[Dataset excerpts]
|---|

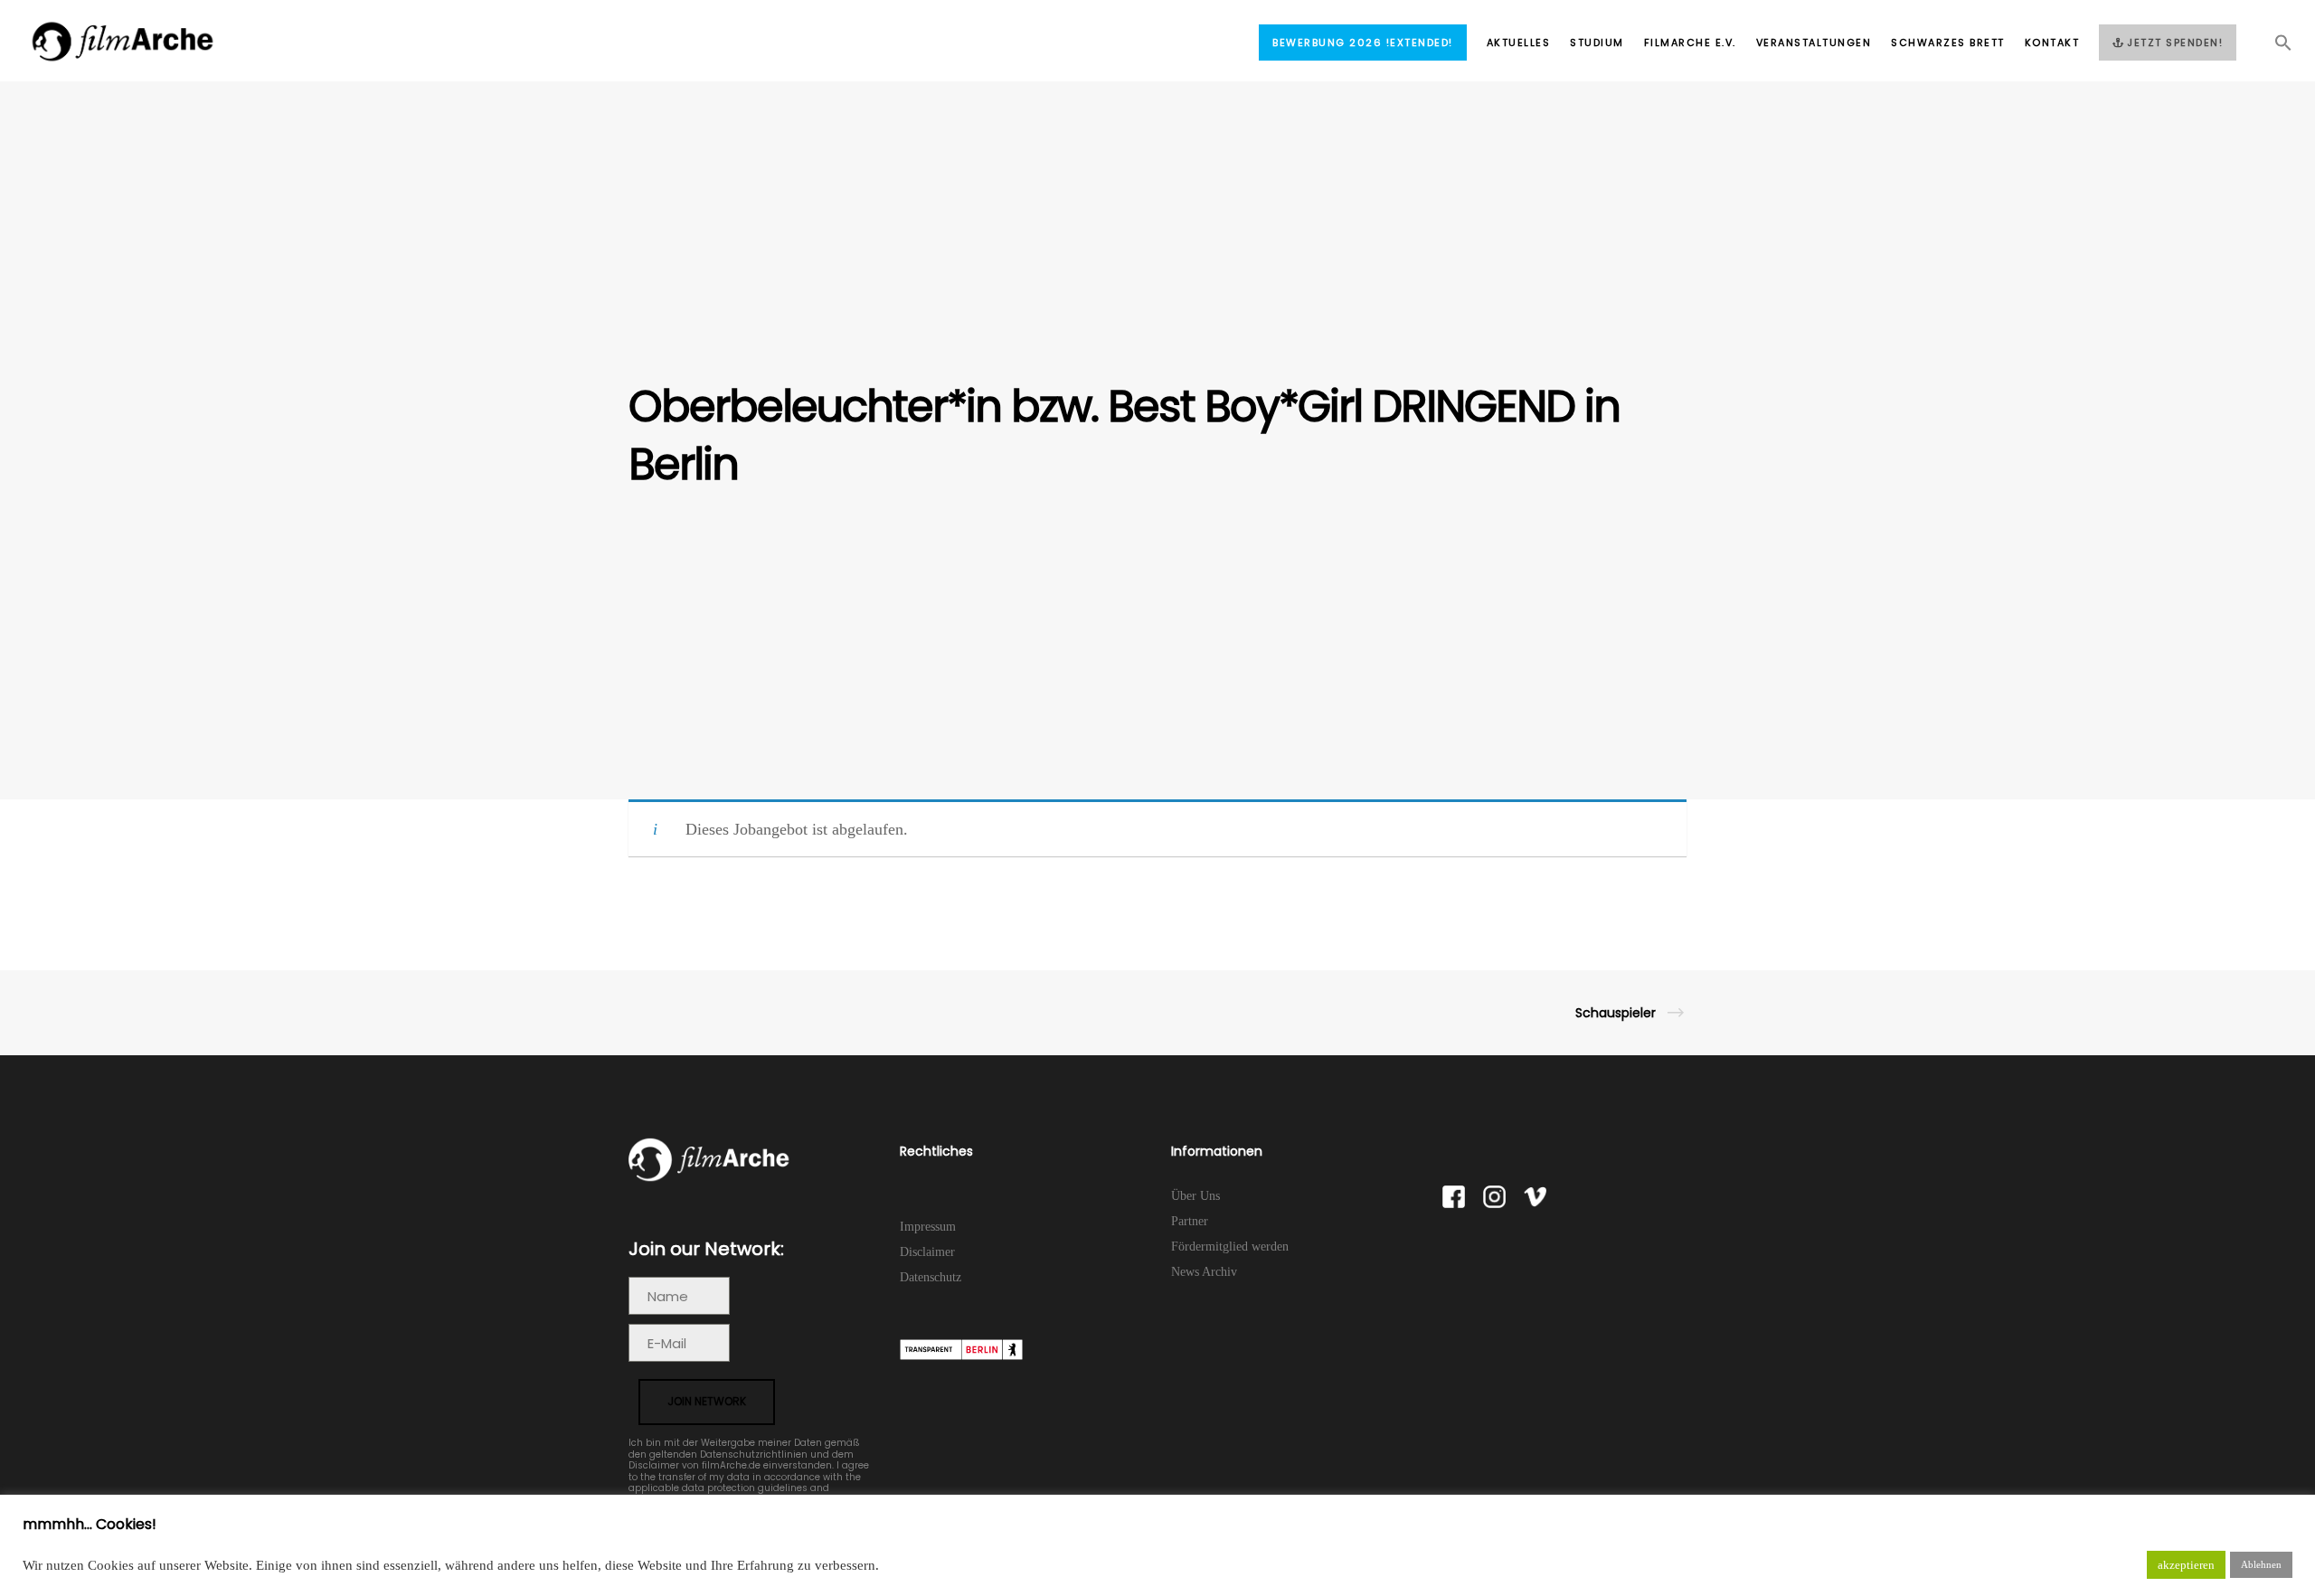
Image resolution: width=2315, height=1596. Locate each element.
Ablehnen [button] (2261, 1564)
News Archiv (1204, 1272)
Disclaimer (927, 1252)
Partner (1189, 1221)
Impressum (928, 1226)
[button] (2273, 48)
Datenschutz (930, 1277)
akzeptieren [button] (2186, 1565)
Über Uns (1195, 1196)
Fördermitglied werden (1230, 1246)
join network (706, 1401)
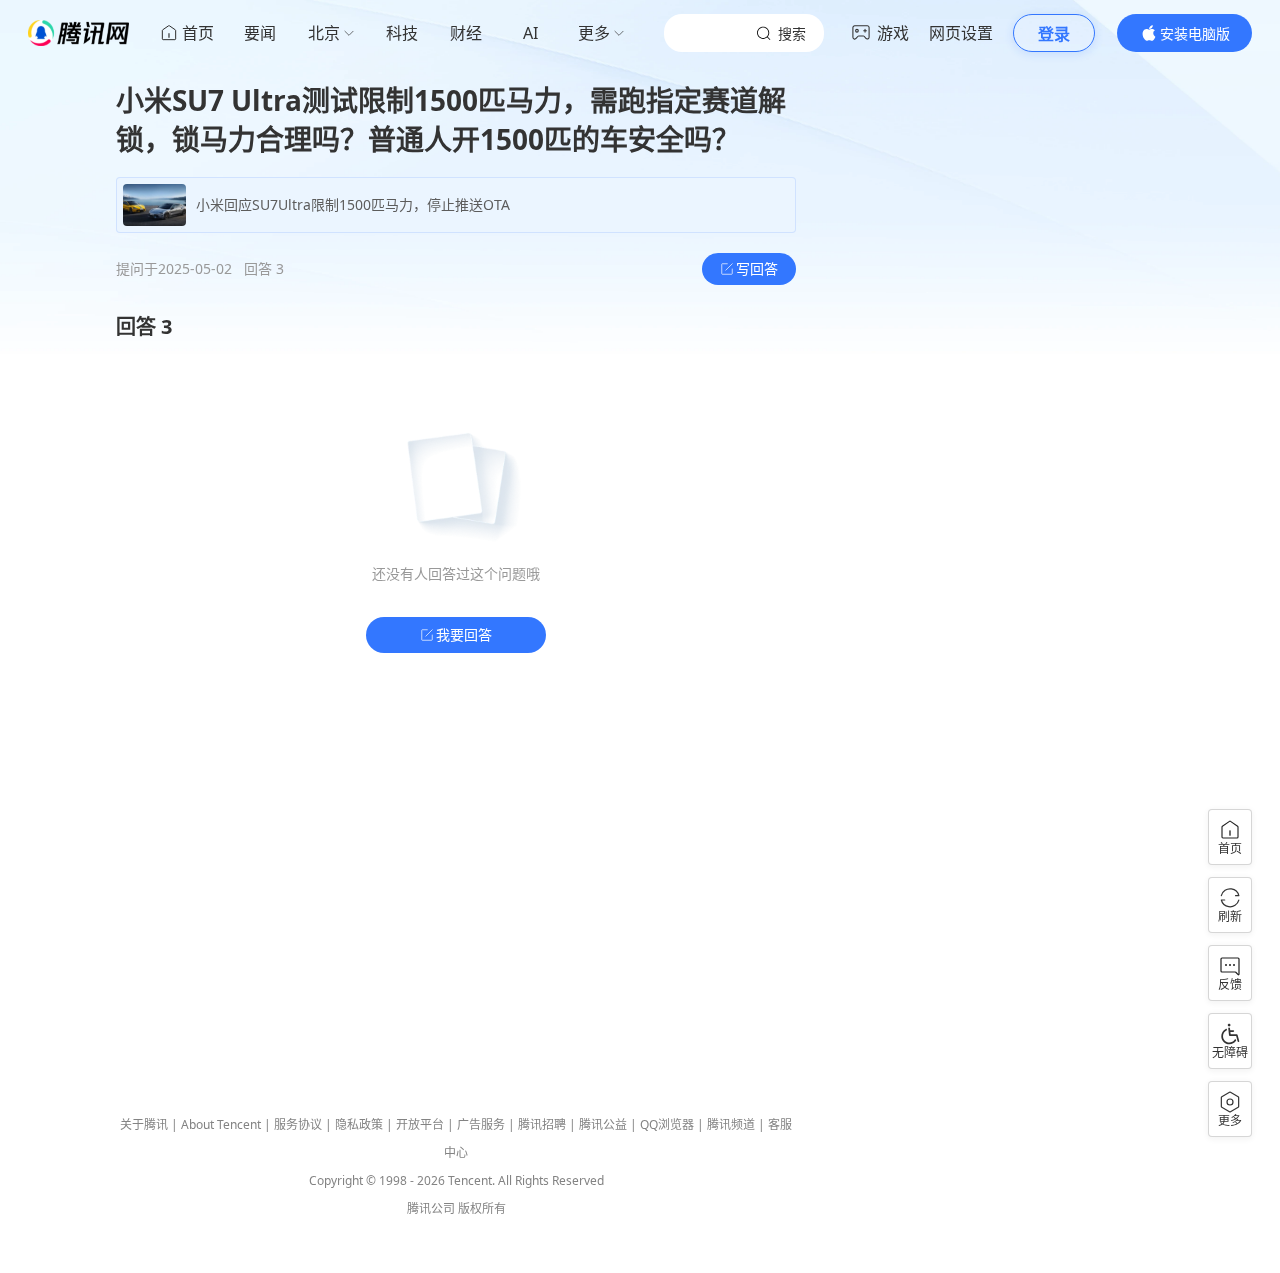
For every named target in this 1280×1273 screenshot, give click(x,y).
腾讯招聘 (542, 1124)
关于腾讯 (144, 1124)
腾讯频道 (731, 1124)
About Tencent (221, 1124)
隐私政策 (359, 1124)
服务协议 (298, 1124)
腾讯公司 (431, 1208)
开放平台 (420, 1124)
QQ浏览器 (667, 1124)
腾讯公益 (603, 1124)
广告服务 (481, 1124)
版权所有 (482, 1208)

|---|

◆ **WORK TASK**
Where a line of the records has the string "button", return that line.

◆ **WRITTEN SOLUTION**
Ablehnen [button] (2261, 1564)
[button] (2273, 48)
akzeptieren [button] (2186, 1565)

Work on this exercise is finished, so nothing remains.